Polymers	Eg (eV)	Exciton (ps)	ke = 1/(τexciton)	Polaron (ps)	kp = 1/(τpolaron)
PCE10	1.6	124	0.008064516	1536	0.000651042
PBDTT-DPP	1.7	266	0.003759398	1890	0.000529101
DTFS(FBTTh2)2	1.8	95	0.010526316	1452	0.000688705
PCDTBT	1.9	649	0.001540832	1111	0.00090009
P3HT [45]	2.0	187	0.005347594	708	0.001412429
PC[60]BM	2.3	1186	0.00084317	–	–
PC[70]BM	1.8	867	0.001153403	–	–

. This allows us to test the Energy Gap Law for polymers. According to the Energy Gap Law, the slope of the linear fit gradient (γ) is subject to the geometrical rearrangements experienced by the polymers during the non-radiative decay from the excited to the ground state. The value of gradient (γ) for excitons and polarons is subsequently found to be −1.1 eV⁻¹ and 1.14 eV⁻¹ [9]. Thus, it suggests that the exciton decay to the ground state in the above-mentioned photo-activated polymer is likely to involve a high distortion of polymer equilibrium geometries. This observation supports the basis of the Stokes shift found in the conjugated polymers due to the high disorder.

4. Conclusions

Here we conclude that as the bandgap becomes larger, the exciton decay rate decreases due to the weaker attraction between the holes in the HUMO and electron in the LUMO that causes substantial variation in the exciton lifetimes. The precise inverse action is observed for the polymer–fullerene blend, the decay of the polaron tends to increase as the bandgap of polymer improves.
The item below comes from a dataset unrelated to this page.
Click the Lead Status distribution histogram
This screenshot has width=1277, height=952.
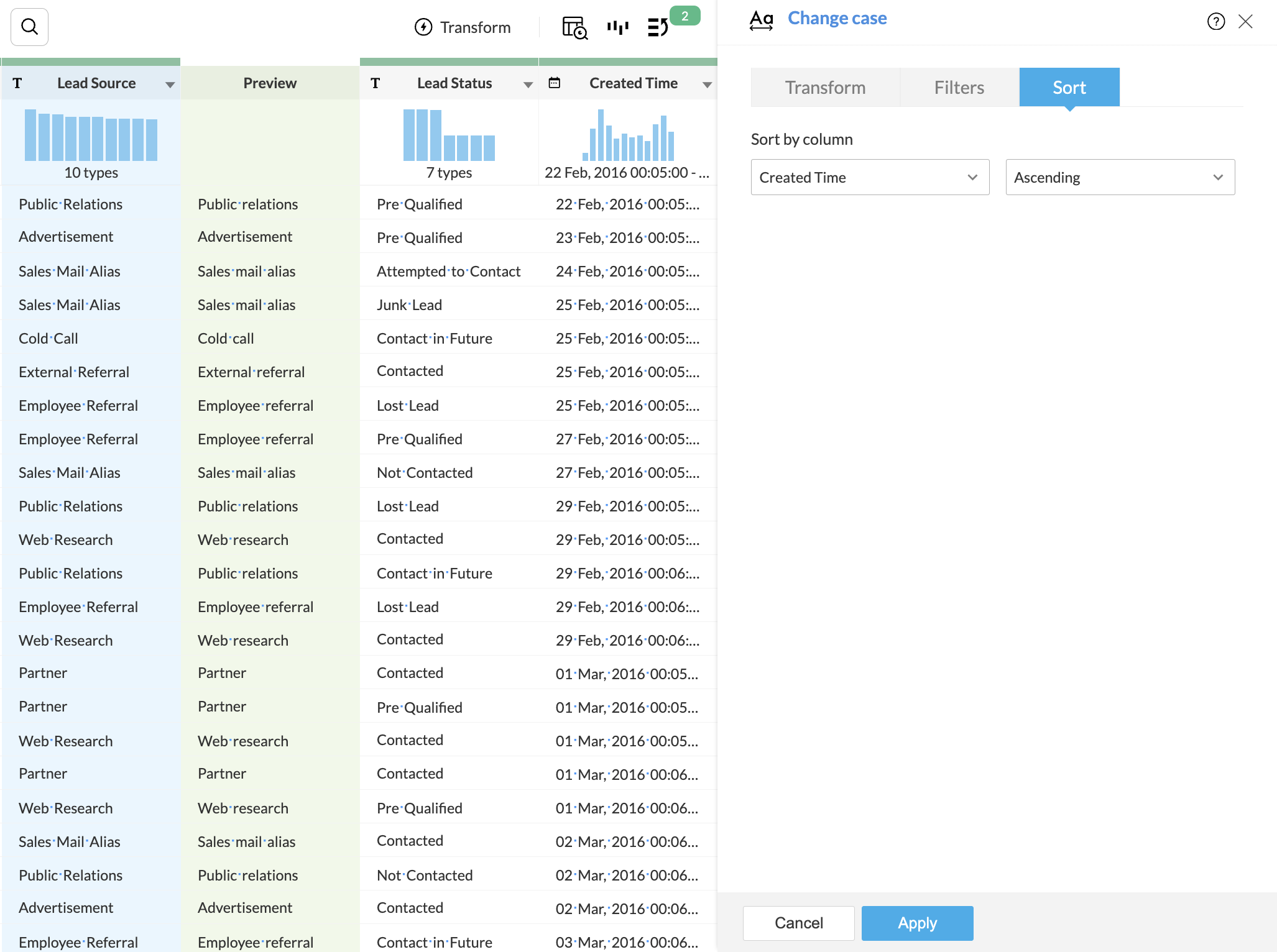[449, 135]
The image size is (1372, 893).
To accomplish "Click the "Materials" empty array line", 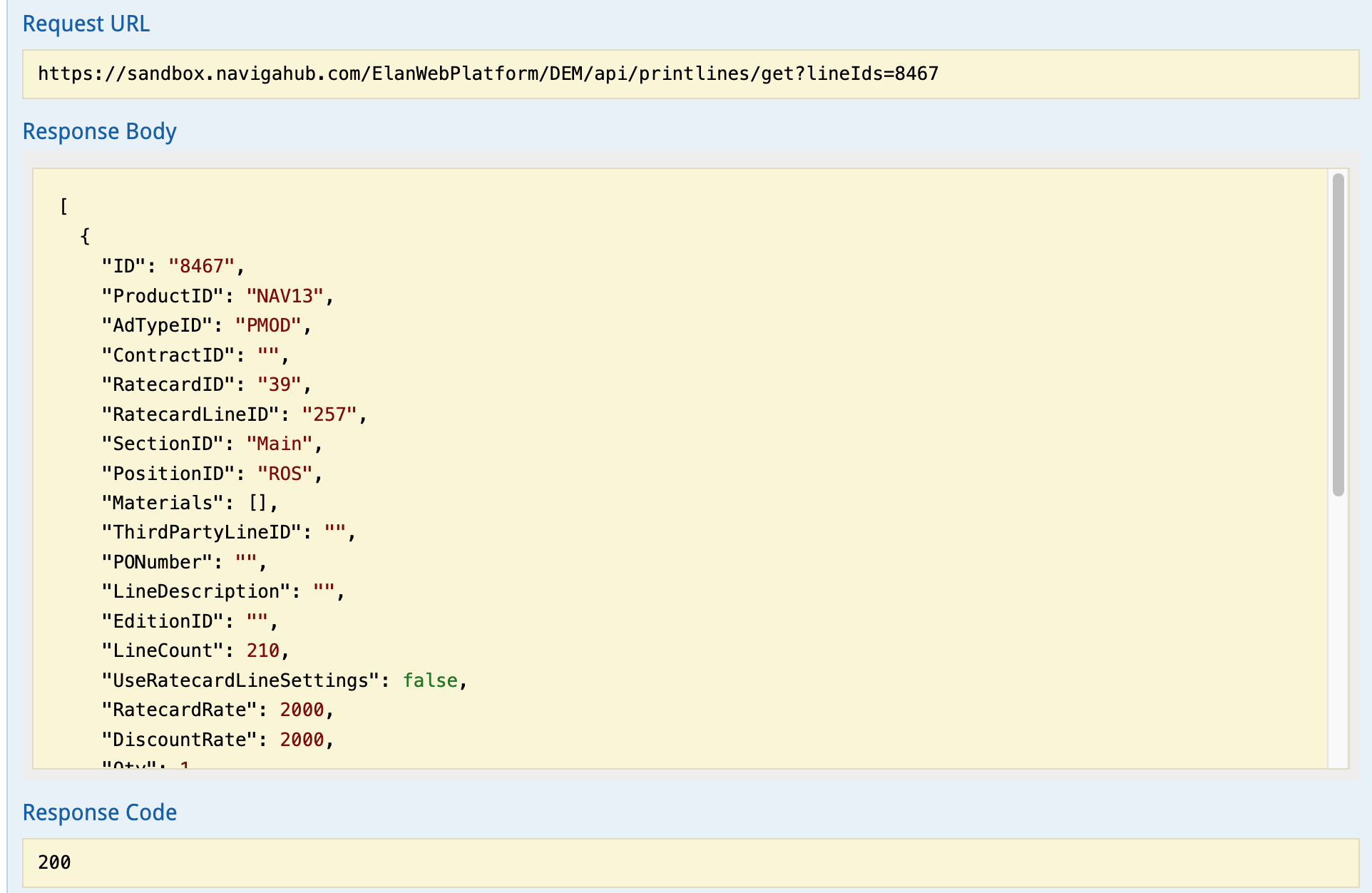I will 189,503.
Therefore, it shows a positive gradient (γ) of an order of 1.14 eV⁻¹. It concludes that in the low bandgap polymers, the conversion of exciton to polaron is high, therefore producing better current and efficiency. Additionally, a similar investigation of non-fullerene acceptor-based systems has the potential to offer more fundamental insights into the effective generation of free charges, even in cases with a low energy offset.